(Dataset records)
────────────────────────────────────────
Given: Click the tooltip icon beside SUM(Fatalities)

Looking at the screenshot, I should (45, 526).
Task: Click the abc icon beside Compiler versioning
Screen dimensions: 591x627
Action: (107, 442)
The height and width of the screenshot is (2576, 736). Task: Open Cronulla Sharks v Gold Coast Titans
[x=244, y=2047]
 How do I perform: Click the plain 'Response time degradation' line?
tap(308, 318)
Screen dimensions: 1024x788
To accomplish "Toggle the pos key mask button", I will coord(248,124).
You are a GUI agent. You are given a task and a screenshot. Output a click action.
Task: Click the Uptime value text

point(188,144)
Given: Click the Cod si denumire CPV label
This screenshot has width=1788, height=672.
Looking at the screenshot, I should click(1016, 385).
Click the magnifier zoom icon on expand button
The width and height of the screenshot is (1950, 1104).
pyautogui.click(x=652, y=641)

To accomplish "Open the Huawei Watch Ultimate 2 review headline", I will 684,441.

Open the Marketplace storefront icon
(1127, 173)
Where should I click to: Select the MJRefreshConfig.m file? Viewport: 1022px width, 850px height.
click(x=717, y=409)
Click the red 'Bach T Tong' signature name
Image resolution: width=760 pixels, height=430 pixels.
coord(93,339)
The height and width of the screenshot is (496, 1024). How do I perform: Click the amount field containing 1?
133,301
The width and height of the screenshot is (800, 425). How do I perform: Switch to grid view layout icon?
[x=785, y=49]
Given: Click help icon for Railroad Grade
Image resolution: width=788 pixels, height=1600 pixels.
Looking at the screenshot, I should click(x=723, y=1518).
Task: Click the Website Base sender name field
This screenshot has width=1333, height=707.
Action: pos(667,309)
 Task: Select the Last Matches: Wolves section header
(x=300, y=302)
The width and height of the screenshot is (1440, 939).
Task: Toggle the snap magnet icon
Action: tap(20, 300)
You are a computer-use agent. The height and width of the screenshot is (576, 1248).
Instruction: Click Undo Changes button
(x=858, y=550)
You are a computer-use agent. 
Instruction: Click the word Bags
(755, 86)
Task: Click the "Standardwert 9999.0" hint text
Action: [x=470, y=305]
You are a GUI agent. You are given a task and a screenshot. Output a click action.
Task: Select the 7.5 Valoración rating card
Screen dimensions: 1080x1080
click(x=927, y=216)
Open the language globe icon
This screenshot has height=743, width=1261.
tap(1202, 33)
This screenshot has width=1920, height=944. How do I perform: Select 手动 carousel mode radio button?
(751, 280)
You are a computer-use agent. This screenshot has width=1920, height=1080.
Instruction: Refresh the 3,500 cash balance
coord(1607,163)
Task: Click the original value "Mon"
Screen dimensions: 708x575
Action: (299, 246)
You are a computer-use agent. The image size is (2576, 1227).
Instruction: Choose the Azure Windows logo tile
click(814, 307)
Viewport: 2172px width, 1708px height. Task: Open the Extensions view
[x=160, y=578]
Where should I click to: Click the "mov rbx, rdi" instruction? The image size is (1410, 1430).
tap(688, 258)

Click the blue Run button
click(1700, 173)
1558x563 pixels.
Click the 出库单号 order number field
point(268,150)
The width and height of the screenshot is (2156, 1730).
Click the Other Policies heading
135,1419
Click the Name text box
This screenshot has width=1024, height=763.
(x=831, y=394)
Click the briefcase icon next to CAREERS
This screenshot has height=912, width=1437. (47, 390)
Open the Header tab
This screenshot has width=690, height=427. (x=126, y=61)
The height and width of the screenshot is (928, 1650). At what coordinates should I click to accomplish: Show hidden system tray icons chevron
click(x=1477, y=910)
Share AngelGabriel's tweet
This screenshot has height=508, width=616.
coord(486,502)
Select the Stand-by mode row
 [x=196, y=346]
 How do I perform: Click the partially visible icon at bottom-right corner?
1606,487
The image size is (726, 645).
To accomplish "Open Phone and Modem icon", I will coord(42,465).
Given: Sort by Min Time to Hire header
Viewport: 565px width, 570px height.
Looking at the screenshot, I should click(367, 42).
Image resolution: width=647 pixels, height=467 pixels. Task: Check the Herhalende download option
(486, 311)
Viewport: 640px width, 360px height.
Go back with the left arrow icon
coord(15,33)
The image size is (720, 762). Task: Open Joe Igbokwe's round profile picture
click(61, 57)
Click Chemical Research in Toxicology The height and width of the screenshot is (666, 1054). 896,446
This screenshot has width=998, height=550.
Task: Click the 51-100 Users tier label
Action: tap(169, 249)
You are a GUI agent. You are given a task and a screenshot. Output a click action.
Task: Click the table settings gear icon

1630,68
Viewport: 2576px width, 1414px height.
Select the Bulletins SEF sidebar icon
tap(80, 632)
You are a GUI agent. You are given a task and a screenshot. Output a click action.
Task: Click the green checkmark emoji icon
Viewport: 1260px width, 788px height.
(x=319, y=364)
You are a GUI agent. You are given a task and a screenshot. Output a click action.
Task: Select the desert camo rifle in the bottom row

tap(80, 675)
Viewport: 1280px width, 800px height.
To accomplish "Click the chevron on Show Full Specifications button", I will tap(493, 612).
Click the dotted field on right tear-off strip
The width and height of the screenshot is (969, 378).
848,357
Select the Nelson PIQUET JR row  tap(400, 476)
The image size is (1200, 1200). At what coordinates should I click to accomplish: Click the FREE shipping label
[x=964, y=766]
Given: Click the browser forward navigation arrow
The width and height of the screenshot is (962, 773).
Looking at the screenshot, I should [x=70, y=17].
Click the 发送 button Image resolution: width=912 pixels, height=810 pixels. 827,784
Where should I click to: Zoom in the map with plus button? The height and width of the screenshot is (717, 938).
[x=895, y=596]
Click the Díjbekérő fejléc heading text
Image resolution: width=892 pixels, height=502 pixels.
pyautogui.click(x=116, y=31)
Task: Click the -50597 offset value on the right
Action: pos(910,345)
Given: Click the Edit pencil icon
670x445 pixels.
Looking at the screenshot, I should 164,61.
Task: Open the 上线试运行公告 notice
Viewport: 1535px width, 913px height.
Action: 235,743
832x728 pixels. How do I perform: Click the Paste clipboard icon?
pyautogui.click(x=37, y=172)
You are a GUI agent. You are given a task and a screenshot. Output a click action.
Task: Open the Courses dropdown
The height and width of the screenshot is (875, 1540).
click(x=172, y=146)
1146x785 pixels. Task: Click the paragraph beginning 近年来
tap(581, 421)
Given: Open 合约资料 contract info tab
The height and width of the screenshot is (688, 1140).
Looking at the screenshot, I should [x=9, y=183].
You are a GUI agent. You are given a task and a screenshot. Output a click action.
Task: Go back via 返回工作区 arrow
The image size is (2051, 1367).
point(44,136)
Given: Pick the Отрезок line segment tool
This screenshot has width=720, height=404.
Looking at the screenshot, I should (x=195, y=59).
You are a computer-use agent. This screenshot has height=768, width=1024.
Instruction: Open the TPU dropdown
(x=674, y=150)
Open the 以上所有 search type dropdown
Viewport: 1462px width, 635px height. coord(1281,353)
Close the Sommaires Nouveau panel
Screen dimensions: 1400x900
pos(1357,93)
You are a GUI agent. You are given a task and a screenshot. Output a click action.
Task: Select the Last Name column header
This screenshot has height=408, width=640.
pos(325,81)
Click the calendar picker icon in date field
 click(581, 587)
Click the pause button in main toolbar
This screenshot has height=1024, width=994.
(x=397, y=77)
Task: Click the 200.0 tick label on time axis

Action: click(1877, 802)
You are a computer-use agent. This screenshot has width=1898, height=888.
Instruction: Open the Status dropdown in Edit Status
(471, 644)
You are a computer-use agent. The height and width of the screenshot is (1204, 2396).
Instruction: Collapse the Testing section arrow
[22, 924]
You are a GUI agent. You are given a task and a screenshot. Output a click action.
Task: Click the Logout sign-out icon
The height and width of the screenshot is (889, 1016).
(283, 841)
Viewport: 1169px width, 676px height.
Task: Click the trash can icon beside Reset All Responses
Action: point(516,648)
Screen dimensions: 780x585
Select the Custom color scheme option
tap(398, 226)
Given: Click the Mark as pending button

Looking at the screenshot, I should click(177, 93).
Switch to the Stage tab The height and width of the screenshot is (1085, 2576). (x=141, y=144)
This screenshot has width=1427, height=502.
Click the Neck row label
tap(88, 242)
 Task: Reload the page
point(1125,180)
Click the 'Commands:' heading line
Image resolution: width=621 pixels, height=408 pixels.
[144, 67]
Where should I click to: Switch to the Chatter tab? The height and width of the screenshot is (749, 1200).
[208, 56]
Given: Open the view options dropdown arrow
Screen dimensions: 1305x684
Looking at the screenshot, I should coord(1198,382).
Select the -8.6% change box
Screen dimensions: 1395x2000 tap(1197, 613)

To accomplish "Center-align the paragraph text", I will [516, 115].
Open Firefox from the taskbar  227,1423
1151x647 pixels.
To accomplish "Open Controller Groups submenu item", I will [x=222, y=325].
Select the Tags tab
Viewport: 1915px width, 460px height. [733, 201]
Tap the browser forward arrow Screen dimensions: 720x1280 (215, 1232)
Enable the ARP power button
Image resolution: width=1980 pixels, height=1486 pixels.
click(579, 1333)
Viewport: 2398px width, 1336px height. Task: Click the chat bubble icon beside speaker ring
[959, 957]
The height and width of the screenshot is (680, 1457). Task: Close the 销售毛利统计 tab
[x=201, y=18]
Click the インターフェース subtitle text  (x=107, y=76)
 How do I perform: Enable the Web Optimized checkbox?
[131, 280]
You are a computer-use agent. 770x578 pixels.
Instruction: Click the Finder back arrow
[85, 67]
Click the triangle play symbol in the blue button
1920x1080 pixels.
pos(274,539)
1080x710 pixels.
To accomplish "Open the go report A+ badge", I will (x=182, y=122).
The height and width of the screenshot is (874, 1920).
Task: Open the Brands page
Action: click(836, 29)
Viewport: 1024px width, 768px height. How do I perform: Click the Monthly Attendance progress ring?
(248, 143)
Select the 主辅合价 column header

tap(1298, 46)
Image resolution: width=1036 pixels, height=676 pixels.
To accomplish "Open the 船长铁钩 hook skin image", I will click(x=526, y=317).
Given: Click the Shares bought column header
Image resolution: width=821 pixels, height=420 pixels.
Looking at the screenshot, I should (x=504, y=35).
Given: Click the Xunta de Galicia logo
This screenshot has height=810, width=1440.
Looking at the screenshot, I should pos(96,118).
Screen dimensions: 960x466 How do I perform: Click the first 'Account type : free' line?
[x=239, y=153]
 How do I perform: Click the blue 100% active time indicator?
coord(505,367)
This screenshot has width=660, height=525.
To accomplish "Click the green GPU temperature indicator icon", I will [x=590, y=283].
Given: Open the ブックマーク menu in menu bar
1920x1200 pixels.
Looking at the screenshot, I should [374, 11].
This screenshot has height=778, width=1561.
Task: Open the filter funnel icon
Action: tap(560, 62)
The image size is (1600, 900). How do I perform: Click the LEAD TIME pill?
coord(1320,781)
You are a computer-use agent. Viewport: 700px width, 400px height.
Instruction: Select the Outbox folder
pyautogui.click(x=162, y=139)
────────────────────────────────────────
* _The request_:
Copy the rows above verbatim, starting with the line that contains "Select the Tags tab" and ending after the line that contains "tap(1298, 46)".

* _Response_:
Select the Tags tab
Viewport: 1915px width, 460px height. [733, 201]
Tap the browser forward arrow Screen dimensions: 720x1280 (215, 1232)
Enable the ARP power button
Image resolution: width=1980 pixels, height=1486 pixels.
click(579, 1333)
Viewport: 2398px width, 1336px height. Task: Click the chat bubble icon beside speaker ring
[959, 957]
The height and width of the screenshot is (680, 1457). Task: Close the 销售毛利统计 tab
[x=201, y=18]
Click the インターフェース subtitle text  (x=107, y=76)
 How do I perform: Enable the Web Optimized checkbox?
[131, 280]
You are a computer-use agent. 770x578 pixels.
Instruction: Click the Finder back arrow
[85, 67]
Click the triangle play symbol in the blue button
1920x1080 pixels.
pos(274,539)
1080x710 pixels.
To accomplish "Open the go report A+ badge", I will (x=182, y=122).
The height and width of the screenshot is (874, 1920).
Task: Open the Brands page
Action: click(836, 29)
Viewport: 1024px width, 768px height. How do I perform: Click the Monthly Attendance progress ring?
(248, 143)
Select the 主辅合价 column header

tap(1298, 46)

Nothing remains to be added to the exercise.